A year ago, I developed Post Very Steep Road disorder after being tailgated by an enormous B double in my very small red car down the hell that is the Mount Lofty Ranges descent into Adelaide. If the Formula 1 driver is the epitome of the fluid confident driver able to take every turn with grace and elegance, I am the exact opposite, rigid and bricklike most aptly describing my driving style on the big bends.
In the recesses of my mind, I know there is a steep descent somewhere between where I am and where I want to be. I have poured over maps, plotting what seems an innocuous route. With sadly misplaced confidence I set forth on the last leg of my journey to the sun. It's not as steep as Mt Lofty but it is a substantial descent. I can only think "it won`t get worse than this "and as steepness goes, it doesn`t.
As road madness goes however the closer, I get to the endless conurbation that is the east coast of Australia, the heavier and more insistent the traffic, the more confusing the road signs and the more frustrating the failure to be in the right lane at the right time. The freeways and highways are beautiful, soft and silent under tyre, but by the time I follow one to Bribie Island (a whole peninsula away from where I want to be) and circumnavigate several huge and incomprehensible roundabouts I am beginning to flag and scan " vacancy " notices on accommodation with a wistful eye.

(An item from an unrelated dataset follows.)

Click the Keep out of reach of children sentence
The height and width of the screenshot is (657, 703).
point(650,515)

The gaudy herald of my prebooked accommodation announces its location. It looks unprepossessing next to its multistoreyed neighbours which are apartments, neatly painted and maintained. I have chosen this motel for its closeness to a river estuary with beautiful views along the coast. I stop to admire the views for a moment before checking in and am taken by the serenity of the scene and the family groups dotted along the shoreline clearly enjoying each other's company. I also note that nobody is on their mobile phone, nor are they photographing the scene or each other. This waterway feels tranquil, and I realise how rarely I find places that do.

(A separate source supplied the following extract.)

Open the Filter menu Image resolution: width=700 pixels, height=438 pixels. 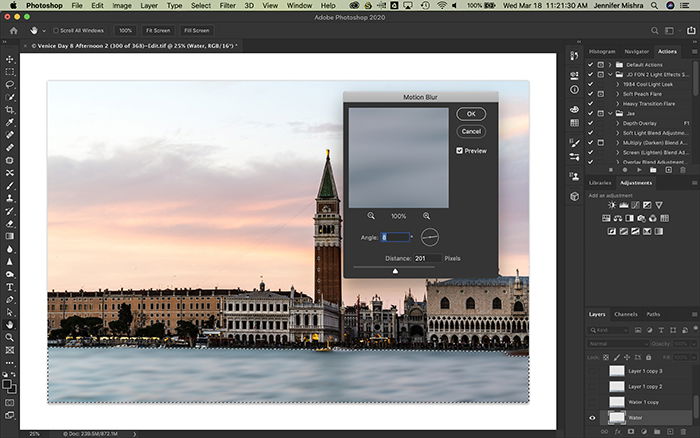click(227, 5)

My motel driveway is not at this moment, tranquil. A young man with an urchin under his arm and two small boys running wildly ahead of him toward the road is striding toward me venting his anger at the world and its inadequacies in a tirade heavily laden with obscenities. A car wheels in behind me, dispenses a small package to the young man and he and his little family disappear into the cabins which form part of this complex. I just feel so sad for them all.
The man at reception seems concerned that I am on my own and advises me that the motel is accommodating people who have housing difficulties. I reassure him that I have some understanding of people with challenging behaviour and potty mouths. He continues to seem concerned and gives me a card which reads " in case of trouble phone this number. "
It is unnecessary. My stay is uneventful, and the serene waterway provides the perfect place to shake off the last harrowing drive and reflect on the journey to date. Tomorrow, the final leg.